En los escritos proféticos del judaísmo, el cristianismo y el islam, ese Dios está dotado de características psicológicas y morales familiares. Él –el Dios abrahámico es típicamente concebido como masculino– tiene conocimiento, percepción, intención, voluntad y deseo, y Él experimenta emociones tales como los celos, la decepción, el placer y la tristeza. Dios es poderoso y libre, ilimitado en Su omnipotencia. Él decreta mandamientos con la seguridad de que serán cumplidos, y Él aplica un severo juicio sobre aquellos que no los obedecieron. Dios es también bueno, benevolente y misericordioso, y el plan providencial concebido y llevado a cabo por Dios se fundamenta en la sabiduría y la justicia.

Este Dios demasiado humano no existe, o así argumenta el filósofo del siglo XVII Bento de Spinoza,

{{Bento era el nombre de pila de Spinoza en la comunidad judío-portuguesa de Ámsterdam. Baruch era el nombre hebreo utilizado en la sinagoga, y Benedictus, la versión latina de su nombre que aparece en sus escritos publicados. Los tres nombres significan “bendito”.}}

quien sostiene que semejante divinidad es una ficción supersticiosa fundada en las irracionales pasiones de los seres humanos que a diario sufren las vicisitudes de la naturaleza. Sintiéndose perdidos y abandonados en un mundo inseguro que no atiende sus deseos y, sin embargo, encontrando al mismo tiempo en ese mundo un orden y una conveniencia que parecen más que accidentales, imaginan un Espíritu gobernante que, según el modelo de la acción humana, dirige todas las cosas hacia ciertos fines. He aquí cómo Spinoza describe el proceso psicológico común:

como encuentran en sí mismos y fuera de sí no pocos medios que contribuyen en gran medida a la consecución de su utilidad, como, por ejemplo, los ojos para ver, los dientes para masticar, las hierbas y los animales para alimentarse, el sol para iluminar, el mar para criar peces, etc., de ello resultó que consideraran a todos los seres naturales como medios conducentes a su utilidad. Y como saben que esos medios han sido hallados, pero no dispuestos por ellos, tuvieron así motivo para creer que hay algún otro que ha dispuesto tales medios para uso de ellos. En efecto, después de considerar las cosas como medios, no han podido creer que se hayan hecho a sí mismas, sino que de la existencia de aquellos medios que ellos suelen disponer debieron concluir que había algún o algunos rectores de la Naturaleza, dotados de libertad humana, que les han procurado todo y han hecho todo para uso de ellos.

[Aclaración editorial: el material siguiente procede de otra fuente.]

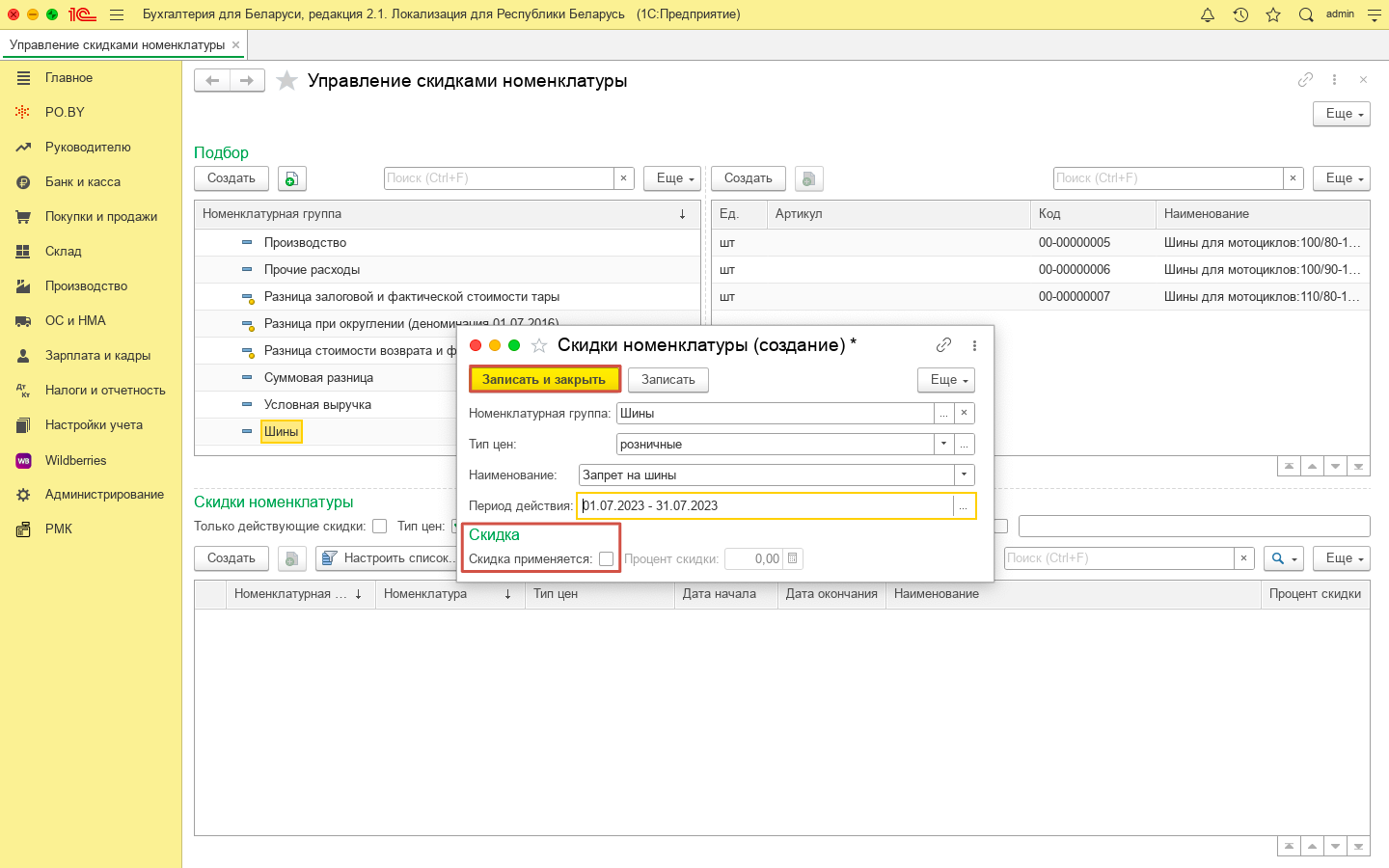Viewport: 1389px width, 868px height.
Task: Expand the 'Тип цен' dropdown in dialog
Action: pyautogui.click(x=943, y=444)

{{Baruch Spinoza, Ética. Tratado teológico-político. Tratado político. Estudio introductorio de Luciano Espinosa. Traducciones de Óscar Cohan, Emilio Reus, Humberto Giannini y M. Isabel Flisfisch, Madrid, Gredos, 2011. Ética, I, “De Dios”, apéndice, p. 39.}}

Pensamiento reconfortante en verdad, pero no más verdadero por la consolación que produce. Esa gente “que ve a Dios como hombre […] se aleja del verdadero conocimiento de Dios”. No hay deidad trascendente; no hay ser sobrenatural, no hay ser que esté separado o sea diferente de la Naturaleza o esté más allá de ella. No hubo creación; no habrá juicio final. Solo existe la Naturaleza y lo que pertenece a la Naturaleza.

La palabra “Dios” sigue disponible, incluso es útil, particularmente en tanto encierra ciertos rasgos esenciales de la Naturaleza que constituyen (al menos entre los filósofos de los tiempos de Spinoza) la definición de Dios: la Naturaleza es una sustancia eterna, infinita, que necesariamente existe, la causa más real y auto-causada de todo lo que sea real. (Spinoza define “sustancia”, la categoría básica de su metafísica, como “aquello que es en sí y se concibe por sí”, esto es, lo que tiene verdadera independencia ontológica y epistemológica.) Por ende, Dios no es nada distinto de la Naturaleza misma. Dios es la Naturaleza, y la Naturaleza es todo lo que hay. Es por ello que Spinoza prefiere la expresión Deus sive Natura (“Dios o la Naturaleza”).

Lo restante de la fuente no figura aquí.